Children with congenital severe immunological or haematological disorders carry
the heaviest burden of disease and without definitive treatment, the condition
is mostly fatal. Allogeneic hematopoietic stem cell transplantation is an
extremely effective way of restoring the immuno- and hematopoiesis, but a high
level of expertise and innovative individualized treatment approaches available
at all participating centers are mandatory.

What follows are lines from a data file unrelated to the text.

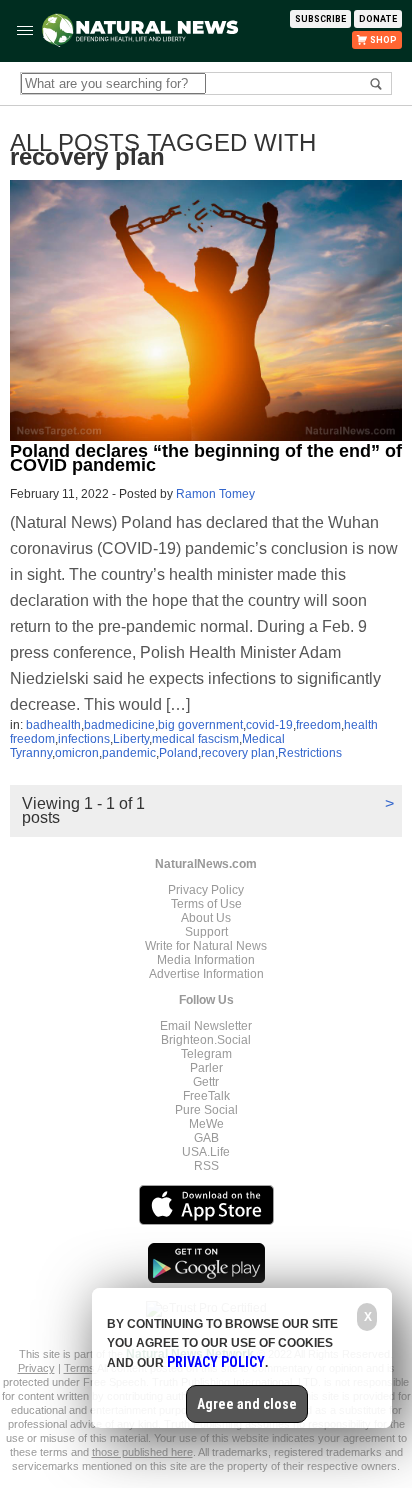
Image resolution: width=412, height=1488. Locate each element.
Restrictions (310, 753)
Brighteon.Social (206, 1040)
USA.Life (206, 1152)
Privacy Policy (206, 890)
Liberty (131, 739)
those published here (142, 1452)
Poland (178, 753)
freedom (318, 725)
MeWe (206, 1124)
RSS (206, 1166)
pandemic (129, 753)
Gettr (206, 1082)
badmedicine (119, 725)
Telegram (206, 1054)
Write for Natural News (206, 946)
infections (84, 739)
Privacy (36, 1368)
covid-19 (269, 725)
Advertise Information (206, 974)
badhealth (53, 725)
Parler (206, 1068)
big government (200, 725)
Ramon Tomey (215, 494)
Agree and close (247, 1404)
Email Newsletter (206, 1026)
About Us (206, 918)
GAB (206, 1138)
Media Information (206, 960)
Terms (80, 1368)
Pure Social (206, 1110)
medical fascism (195, 739)
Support (206, 932)
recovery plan (238, 753)
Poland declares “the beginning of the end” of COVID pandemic (206, 458)
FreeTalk (206, 1096)
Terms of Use (206, 904)
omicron (77, 753)
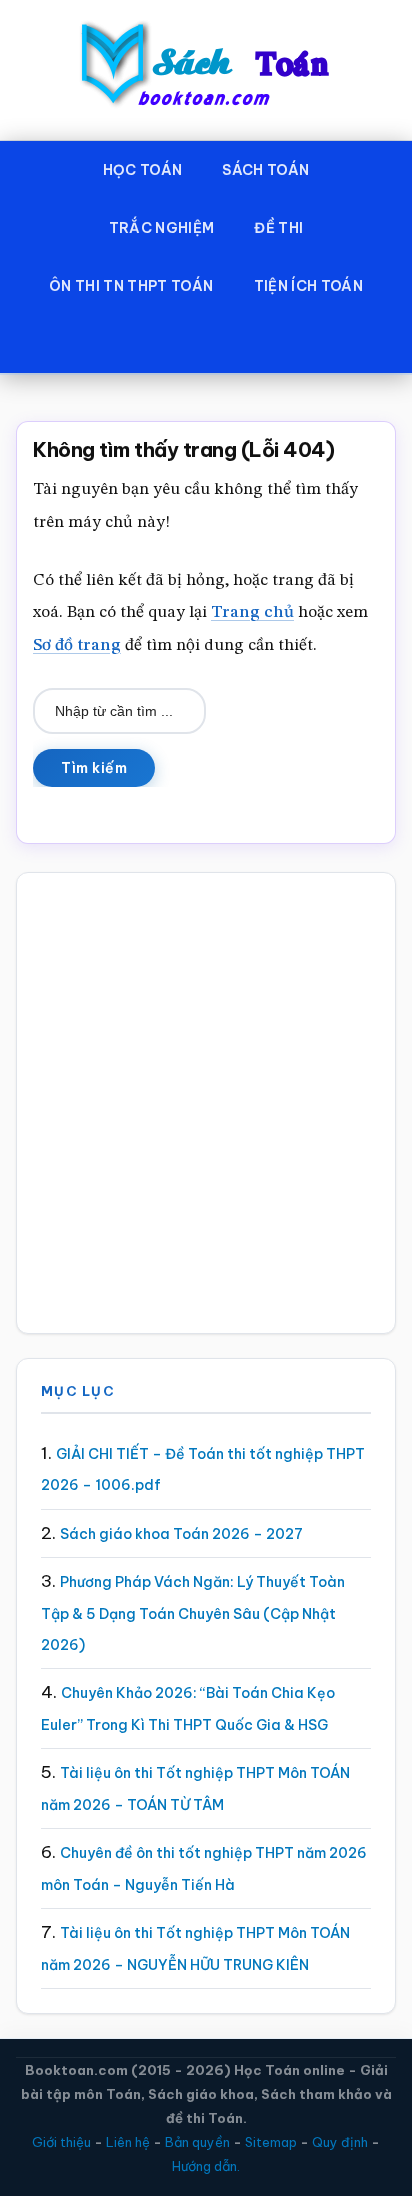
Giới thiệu (61, 2142)
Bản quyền (197, 2142)
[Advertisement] (206, 1103)
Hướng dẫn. (206, 2166)
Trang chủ (252, 612)
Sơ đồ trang (77, 645)
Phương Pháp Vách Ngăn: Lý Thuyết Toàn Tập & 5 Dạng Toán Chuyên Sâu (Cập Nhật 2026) (193, 1613)
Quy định (340, 2142)
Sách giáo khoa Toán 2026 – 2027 (181, 1534)
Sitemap (271, 2142)
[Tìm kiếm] (206, 344)
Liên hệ (128, 2142)
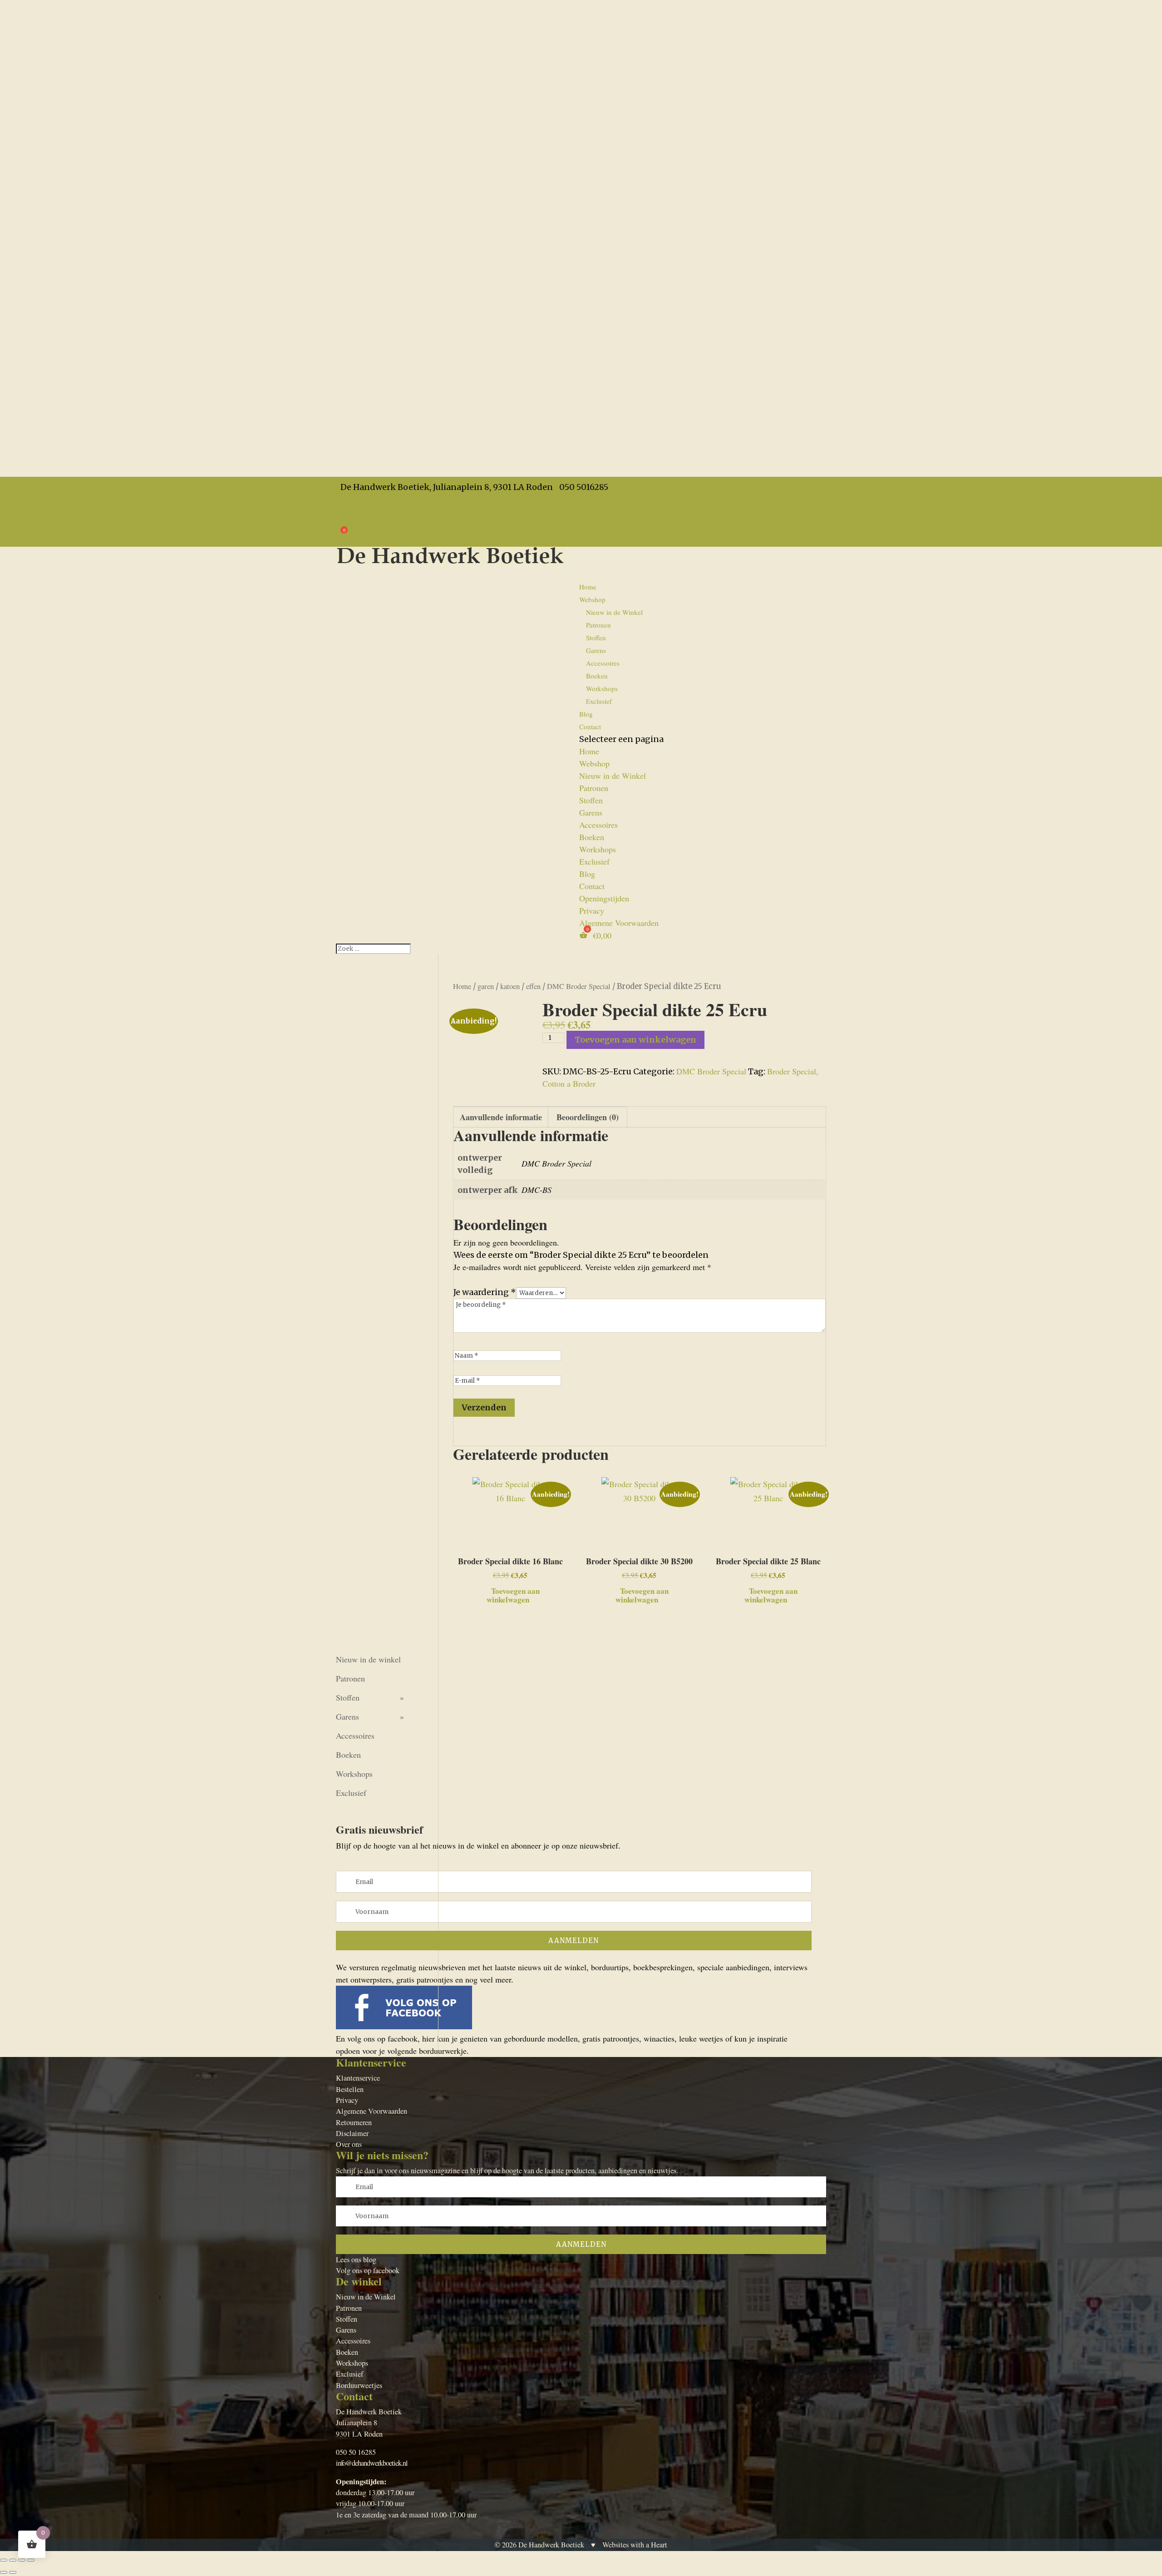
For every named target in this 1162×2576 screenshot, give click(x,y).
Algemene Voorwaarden (375, 523)
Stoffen (596, 637)
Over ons (349, 2144)
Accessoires (603, 662)
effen (533, 986)
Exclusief (599, 701)
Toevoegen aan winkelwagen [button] (513, 1594)
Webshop (594, 763)
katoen (510, 986)
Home (587, 586)
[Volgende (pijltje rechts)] (12, 2572)
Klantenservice (358, 2078)
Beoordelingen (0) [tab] (587, 1117)
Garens (596, 650)
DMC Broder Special (579, 986)
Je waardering (484, 1292)
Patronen (598, 624)
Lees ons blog (356, 2260)
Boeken (597, 675)
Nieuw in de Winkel (614, 612)
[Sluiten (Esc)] (30, 2560)
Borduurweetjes (359, 2385)
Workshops (602, 688)
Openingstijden (361, 499)
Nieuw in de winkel (368, 1659)
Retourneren (354, 2122)
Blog (587, 873)
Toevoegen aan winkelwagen (635, 1039)
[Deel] (21, 2560)
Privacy (348, 511)
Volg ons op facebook (367, 2270)
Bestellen (350, 2089)
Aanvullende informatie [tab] (501, 1117)
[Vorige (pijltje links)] (3, 2572)
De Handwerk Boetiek (551, 2545)
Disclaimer (352, 2133)
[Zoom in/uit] (3, 2560)
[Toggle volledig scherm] (12, 2560)
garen (486, 986)
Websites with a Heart (634, 2545)
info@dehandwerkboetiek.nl (372, 2463)
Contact (590, 726)
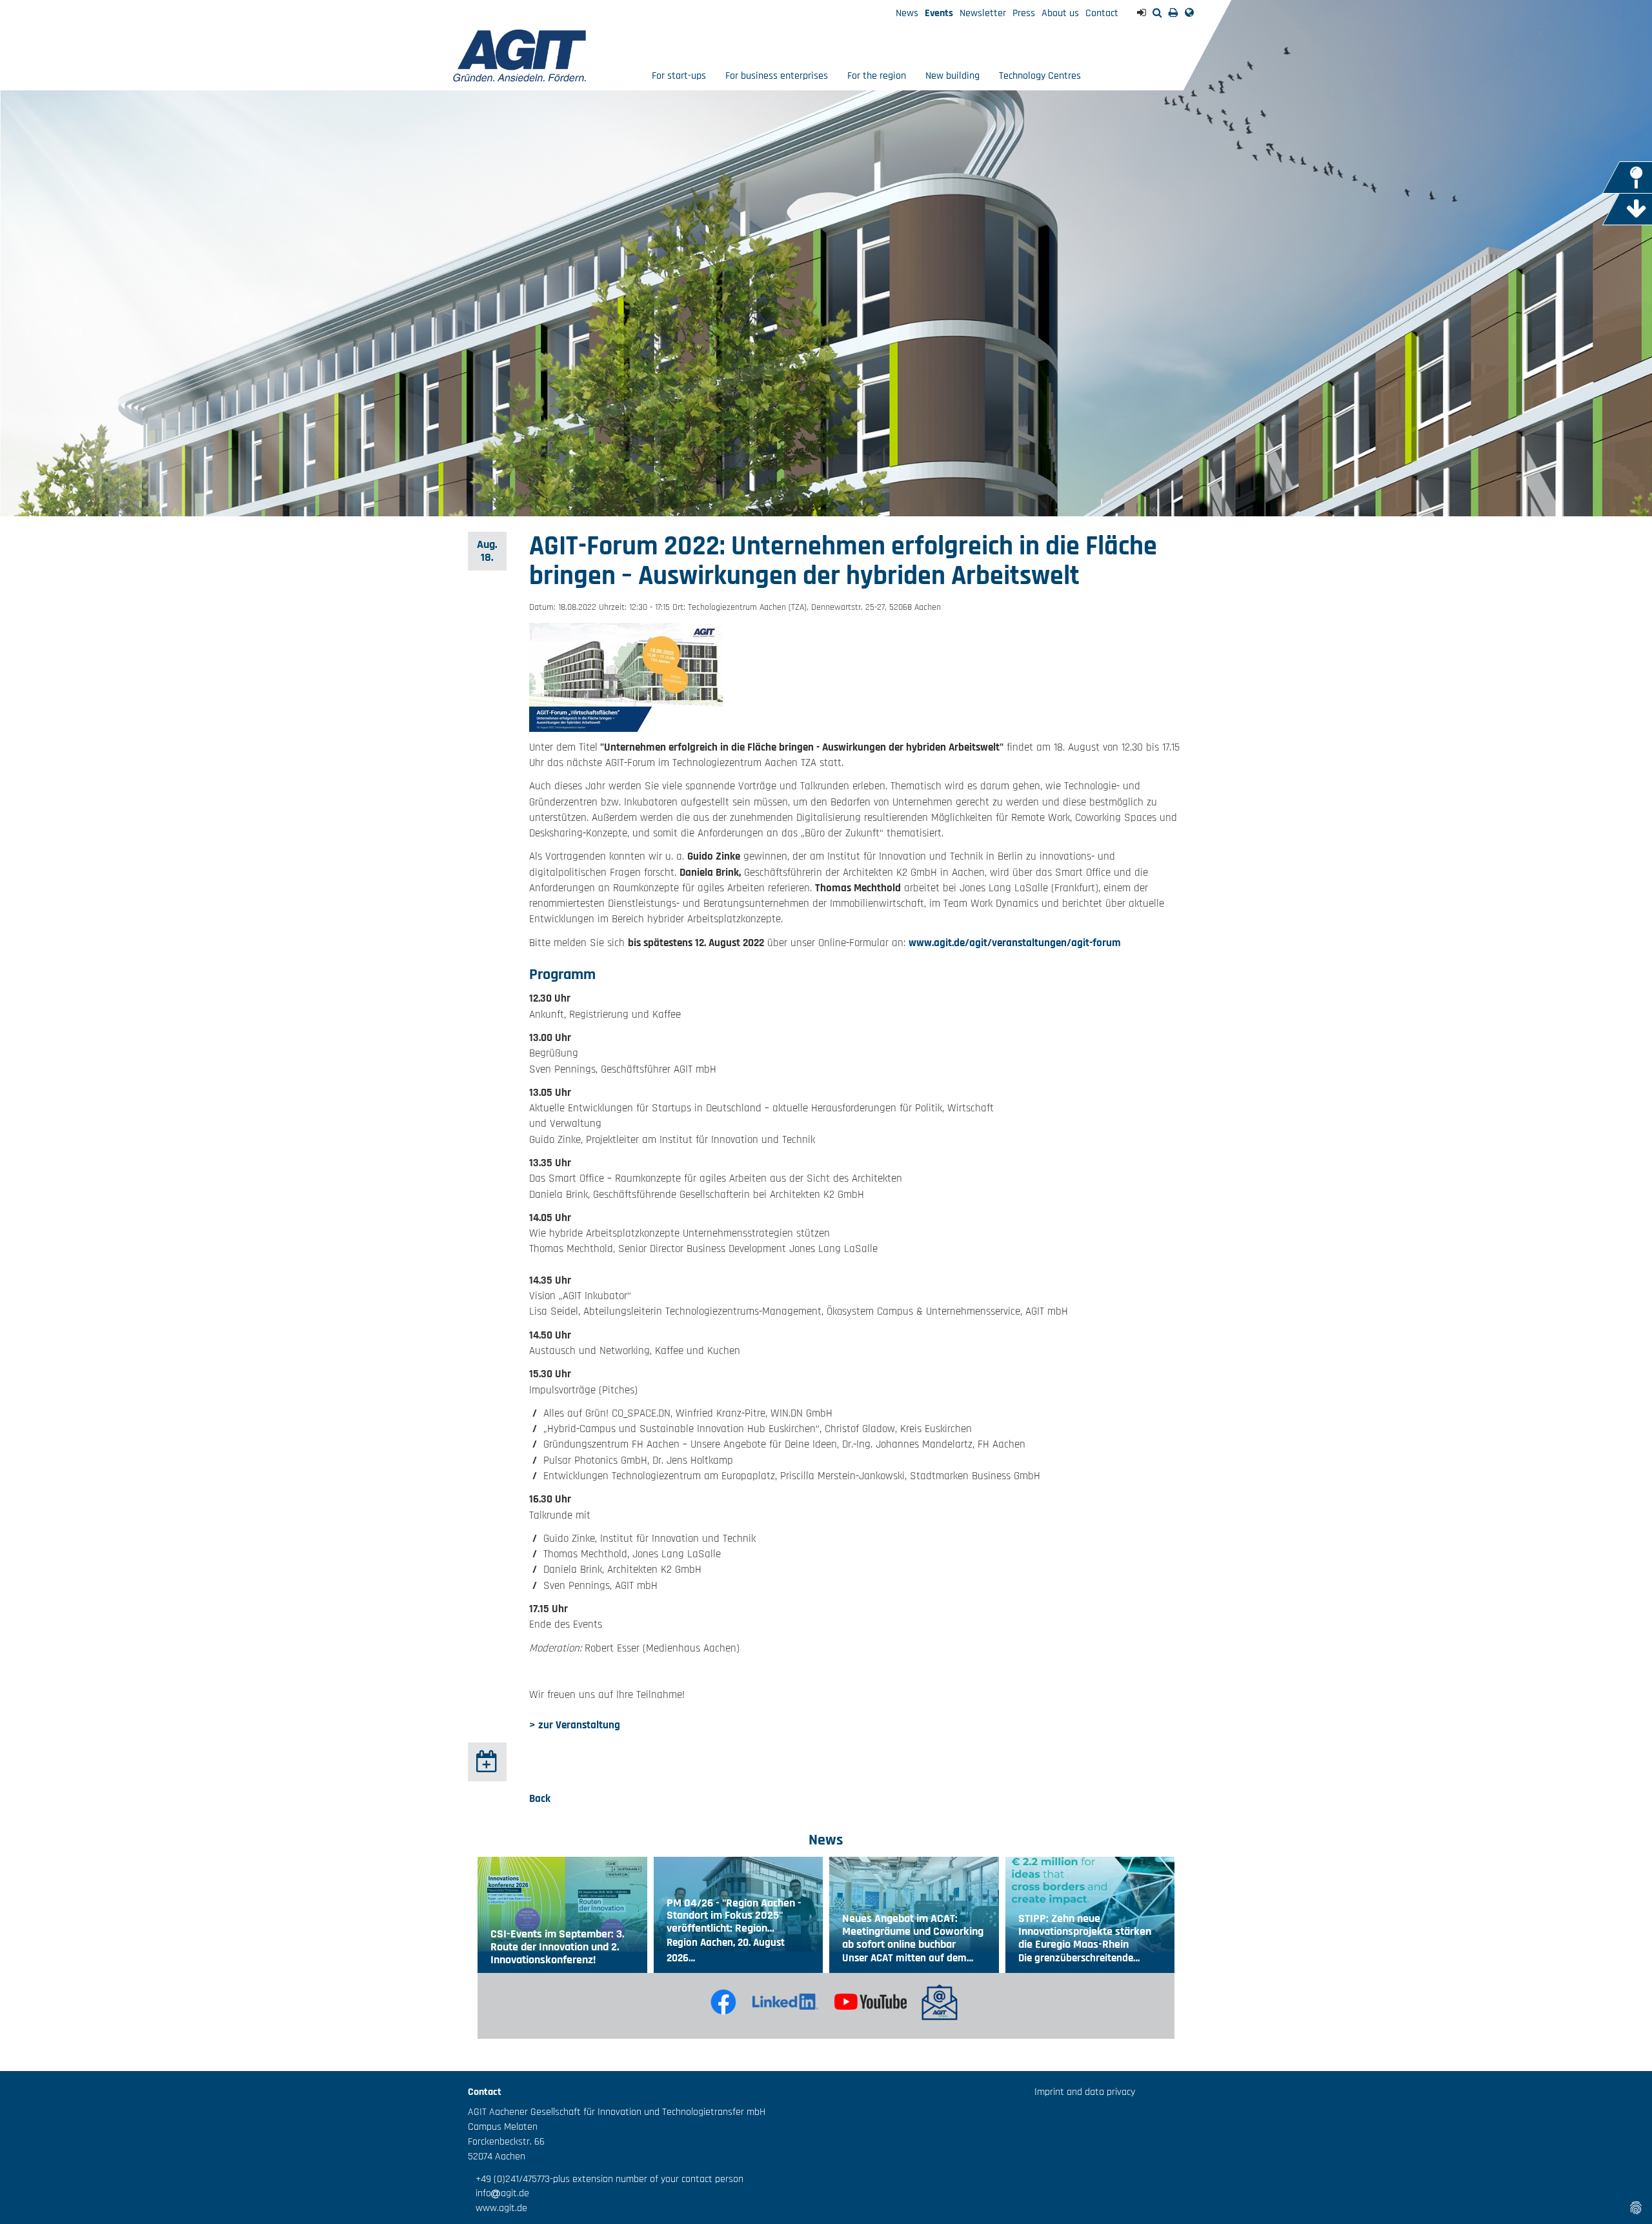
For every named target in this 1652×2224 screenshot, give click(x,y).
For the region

In this study, the impact of Campath® (Alemtuzumab) on clinical outcome in
children will be accurately investigated providing fundamental data for precise
dosing recommendations, thereby allowing further crucial therapeutic
improvements to benefit future patients. To protect our study participants,
this observational study will be conducted at national reference centers for
pediatric immune-hematological disorders. Only investigators and medical
personal who are experienced in working with children will be directly involved
in patients care.

Special attention was accorded to the schedule of assessments to minimize
burden and time effort for participants. Patients care, comprehension of
informed consent and voluntary participation will be of high priority. The
study will neither extend the duration of the hospitalisation nor increase the
frequency of consultations on the outpatient clinic. Since a central venous
line is mandatory for stem cell transplantation, the blood samples collection
will be pain- and stress-less and only performed by experienced pediatric
nurses to minimize the risk of complications (e.g. infections). The extra
collection of a limited number (5 to maximal 9) of blood samples for
pharmacokinetics analyses may eventually lead to a slightly increased risk of
developing a central venous line infection. However, we consider this risk to
be very low.
The risk of unauthorized data access and/or unwanted identification of project
participants will be assured.

We conclude that the potential benefit of our observational study far outweighs
the possible risks of our additional measurements.